If you configure to log the skipped file names, you can find the log file from this path: https://[your-blob-account].blob.core.windows.net/[path-if-configured]/copyactivity-logs/[copy-activity-name]/[copy-activity-run-id]/[auto-generated-GUID].csv.

The log files have to be the csv files. The schema of the log file is as following:

Column Description
Timestamp The timestamp when the file was skipped.
Level The log level of this item. It will be in 'Warning' level for the item showing file skipping.
OperationName Copy activity operational behavior on each file.
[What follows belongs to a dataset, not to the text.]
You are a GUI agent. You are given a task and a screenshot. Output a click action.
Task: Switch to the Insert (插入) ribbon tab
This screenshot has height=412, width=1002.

It will be 'FileSkip' to specify the file to be skipped.
OperationItem The file names to be skipped.
Message More information to illustrate why the file being skipped.

The example of a log file is as following:

Timestamp,Level,OperationName,OperationItem,Message 
2020-03-24 05:35:41.0209942,Warning,FileSkip,"bigfile.csv","File is skipped after read 322961408 bytes: ErrorCode=UserErrorSourceBlobNotExist,'Type=Microsoft.DataTransfer.Common.Shared.HybridDeliveryException,Message=The required Blob is missing. ContainerName: https://transferserviceonebox.blob.core.windows.net/skipfaultyfile, path: bigfile.csv.,Source=Microsoft.DataTransfer.ClientLibrary,'."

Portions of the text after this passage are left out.